Given an increasing sequence S of N integers, the median is the number at the middle position. For example, the median of S1 = { 11, 12, 13, 14 } is 12, and the median of S2 = { 9, 10, 15, 16, 17 } is 15. The median of two sequences is defined to be the median of the nondecreasing sequence which contains all the elements of both sequences. For example, the median of S1 and S2 is 13.
Given two increasing sequences of integers, you are asked to find their median.
Input Specification:
Each input file contains one test case. Each case occupies 2 lines, each gives the information of a sequence. For each sequence, the first positive integer N (≤2×10^5) is the size of that sequence. Then N integers follow, separated by a space. It is guaranteed that all the integers are in the range of long int.
Output Specification:
For each test case you should output the median of the two given sequences in a line.
Sample Input:
4 11 12 13 14
5 9 10 15 16 17
Sample Output:
13
Sample Output:
13
題意:
給出兩個遞增數列,輸出它們無重複元素的中位數
分析:
用set最後一個測試點會超時,用數組存儲兩個序列,從頭比較,哪邊小則哪邊序號加一,直到一共選出了中位數個元素,有重複元素也不影響結果,因爲若位置不同則第一次出現必爲大第二次出現必爲小
代碼:
#include<cstdio>
#include<iostream>
using namespace std;
#define MAXN 200001
#define INF 0x7fffffff
int main()
{
int N1, N2;
long int S1[MAXN], S2[MAXN];
ios::sync_with_stdio(false);
cin>>N1;
for(int i=0;i<N1;i++) cin>>S1[i];
cin>>N2;
for(int i=0;i<N2;i++) cin>>S2[i];
S1[N1] = S2[N2] = INF;
//一個序列已經結束但仍未到中位數時另一個序列中元素必小於此序列末尾,即相當於只在另一序列中遞進
int K = (N1+N2-1)/2, cnt1=0, cnt2=0, cnt=0;
long int Media;
while(cnt++<K){
if(S1[cnt1]<S2[cnt2]) cnt1++;
else cnt2++;
}
Media = S1[cnt1]<S2[cnt2] ? S1[cnt1] : S2[cnt2];
cout<<Media<<endl;
return 0;
}

### [任务要求]
判断下列说法是否与原文相符:(a) 原文指出,用set实现时最后一个测试点会超时;(b) 原文规定每个序列的长度N不超过10^5;(c) 代码把两个序列末尾之后的位置都赋值为INF。逐条回答"是"或"否",并原样引用原文中起决定作用的字句。

### [摘录材料]
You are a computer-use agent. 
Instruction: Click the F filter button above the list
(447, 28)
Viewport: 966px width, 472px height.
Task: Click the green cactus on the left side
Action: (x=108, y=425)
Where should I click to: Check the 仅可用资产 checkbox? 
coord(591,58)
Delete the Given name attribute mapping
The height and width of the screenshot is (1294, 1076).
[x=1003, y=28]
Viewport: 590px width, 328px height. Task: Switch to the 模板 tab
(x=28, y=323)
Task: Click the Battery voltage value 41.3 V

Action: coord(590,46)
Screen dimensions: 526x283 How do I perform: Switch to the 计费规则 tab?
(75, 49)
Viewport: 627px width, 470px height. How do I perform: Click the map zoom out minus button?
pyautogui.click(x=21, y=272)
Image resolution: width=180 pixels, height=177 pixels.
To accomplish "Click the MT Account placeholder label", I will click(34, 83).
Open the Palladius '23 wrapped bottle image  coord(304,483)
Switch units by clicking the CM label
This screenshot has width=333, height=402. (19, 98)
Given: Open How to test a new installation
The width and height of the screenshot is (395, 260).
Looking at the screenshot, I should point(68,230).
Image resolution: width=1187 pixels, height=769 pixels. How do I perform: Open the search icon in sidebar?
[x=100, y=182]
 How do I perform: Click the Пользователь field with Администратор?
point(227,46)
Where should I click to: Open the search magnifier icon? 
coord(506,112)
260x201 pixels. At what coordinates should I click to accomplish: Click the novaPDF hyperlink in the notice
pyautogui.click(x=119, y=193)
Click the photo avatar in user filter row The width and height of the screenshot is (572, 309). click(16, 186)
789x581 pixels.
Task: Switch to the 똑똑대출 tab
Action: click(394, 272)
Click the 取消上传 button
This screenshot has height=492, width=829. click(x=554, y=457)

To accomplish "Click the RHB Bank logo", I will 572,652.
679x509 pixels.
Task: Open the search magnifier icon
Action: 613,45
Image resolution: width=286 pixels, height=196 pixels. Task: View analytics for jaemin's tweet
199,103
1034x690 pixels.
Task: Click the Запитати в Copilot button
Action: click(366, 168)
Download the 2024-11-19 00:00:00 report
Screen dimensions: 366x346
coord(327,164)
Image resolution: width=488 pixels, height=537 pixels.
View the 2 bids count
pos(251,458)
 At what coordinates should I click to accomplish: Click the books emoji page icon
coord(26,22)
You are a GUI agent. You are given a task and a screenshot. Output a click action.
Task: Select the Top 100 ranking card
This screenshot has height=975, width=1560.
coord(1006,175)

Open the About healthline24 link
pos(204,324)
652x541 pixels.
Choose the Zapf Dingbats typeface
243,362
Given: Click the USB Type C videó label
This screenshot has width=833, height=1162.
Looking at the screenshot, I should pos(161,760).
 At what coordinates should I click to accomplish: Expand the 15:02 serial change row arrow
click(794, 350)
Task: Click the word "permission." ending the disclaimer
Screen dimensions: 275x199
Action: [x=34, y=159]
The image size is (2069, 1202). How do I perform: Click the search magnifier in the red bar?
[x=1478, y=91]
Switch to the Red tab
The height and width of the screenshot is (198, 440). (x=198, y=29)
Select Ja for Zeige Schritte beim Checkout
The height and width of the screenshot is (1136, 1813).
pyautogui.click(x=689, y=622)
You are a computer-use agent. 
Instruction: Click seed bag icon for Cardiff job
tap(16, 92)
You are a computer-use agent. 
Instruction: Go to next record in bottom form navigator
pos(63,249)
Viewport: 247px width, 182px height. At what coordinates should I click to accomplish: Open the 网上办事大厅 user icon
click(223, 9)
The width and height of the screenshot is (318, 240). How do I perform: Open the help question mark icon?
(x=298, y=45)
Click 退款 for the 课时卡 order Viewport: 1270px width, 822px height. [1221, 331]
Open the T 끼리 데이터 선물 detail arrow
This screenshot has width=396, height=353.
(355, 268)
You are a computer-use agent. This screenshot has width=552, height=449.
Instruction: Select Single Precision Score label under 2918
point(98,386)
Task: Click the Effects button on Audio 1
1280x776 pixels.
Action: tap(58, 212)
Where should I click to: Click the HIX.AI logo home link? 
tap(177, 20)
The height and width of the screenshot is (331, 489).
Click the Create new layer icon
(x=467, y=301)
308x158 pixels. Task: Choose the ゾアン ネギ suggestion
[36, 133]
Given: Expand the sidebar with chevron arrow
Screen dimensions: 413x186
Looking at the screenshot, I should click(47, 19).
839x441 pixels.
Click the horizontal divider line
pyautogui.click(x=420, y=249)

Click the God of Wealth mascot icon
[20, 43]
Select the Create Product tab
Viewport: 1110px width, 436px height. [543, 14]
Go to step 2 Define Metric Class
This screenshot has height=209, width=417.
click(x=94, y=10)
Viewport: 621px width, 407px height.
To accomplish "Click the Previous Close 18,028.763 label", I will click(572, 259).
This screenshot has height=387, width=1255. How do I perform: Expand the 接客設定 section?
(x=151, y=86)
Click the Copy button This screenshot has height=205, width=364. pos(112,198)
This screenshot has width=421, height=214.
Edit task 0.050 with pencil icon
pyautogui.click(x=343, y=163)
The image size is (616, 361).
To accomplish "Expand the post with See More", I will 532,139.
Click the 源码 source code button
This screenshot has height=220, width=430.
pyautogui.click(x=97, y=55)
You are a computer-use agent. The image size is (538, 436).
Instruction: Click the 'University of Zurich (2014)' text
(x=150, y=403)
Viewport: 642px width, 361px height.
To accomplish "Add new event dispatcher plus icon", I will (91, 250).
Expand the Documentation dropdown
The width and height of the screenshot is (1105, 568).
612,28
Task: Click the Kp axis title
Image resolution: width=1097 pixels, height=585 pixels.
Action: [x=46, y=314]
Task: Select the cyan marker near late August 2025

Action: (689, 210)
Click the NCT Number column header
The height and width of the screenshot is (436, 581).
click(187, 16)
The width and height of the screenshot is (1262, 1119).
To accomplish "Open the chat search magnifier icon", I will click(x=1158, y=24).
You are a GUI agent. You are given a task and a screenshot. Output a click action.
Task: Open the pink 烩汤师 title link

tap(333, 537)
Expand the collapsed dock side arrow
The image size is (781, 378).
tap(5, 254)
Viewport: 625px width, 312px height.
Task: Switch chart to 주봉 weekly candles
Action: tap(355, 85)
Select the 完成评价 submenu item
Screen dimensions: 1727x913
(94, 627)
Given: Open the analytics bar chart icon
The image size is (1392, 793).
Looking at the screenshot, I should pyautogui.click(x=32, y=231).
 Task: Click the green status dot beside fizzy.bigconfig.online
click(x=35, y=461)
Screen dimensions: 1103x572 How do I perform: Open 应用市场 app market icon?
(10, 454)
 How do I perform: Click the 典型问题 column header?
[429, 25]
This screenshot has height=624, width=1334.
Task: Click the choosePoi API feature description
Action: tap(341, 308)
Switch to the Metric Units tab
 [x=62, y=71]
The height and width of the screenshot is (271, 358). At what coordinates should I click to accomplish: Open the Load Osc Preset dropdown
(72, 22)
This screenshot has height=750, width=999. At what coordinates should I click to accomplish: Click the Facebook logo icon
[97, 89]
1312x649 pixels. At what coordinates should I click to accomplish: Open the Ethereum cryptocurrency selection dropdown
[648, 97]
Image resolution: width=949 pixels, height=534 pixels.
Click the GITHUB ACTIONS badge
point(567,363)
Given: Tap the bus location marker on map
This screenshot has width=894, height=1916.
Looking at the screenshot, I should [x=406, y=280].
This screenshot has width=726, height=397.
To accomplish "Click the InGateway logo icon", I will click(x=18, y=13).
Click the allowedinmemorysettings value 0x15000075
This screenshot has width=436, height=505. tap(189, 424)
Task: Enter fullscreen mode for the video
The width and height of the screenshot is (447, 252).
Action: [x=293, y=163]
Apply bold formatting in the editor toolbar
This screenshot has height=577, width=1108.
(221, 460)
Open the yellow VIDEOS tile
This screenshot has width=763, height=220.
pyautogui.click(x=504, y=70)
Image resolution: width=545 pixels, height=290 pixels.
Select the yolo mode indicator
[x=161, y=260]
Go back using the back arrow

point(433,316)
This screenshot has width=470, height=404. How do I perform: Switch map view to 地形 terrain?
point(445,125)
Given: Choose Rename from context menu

### [参考答案]
(a) 是。"用set最後一個測試點會超時"
(b) 否。"the first positive integer N (≤2×10^5) is the size of that sequence"
(c) 是。"S1[N1] = S2[N2] = INF;"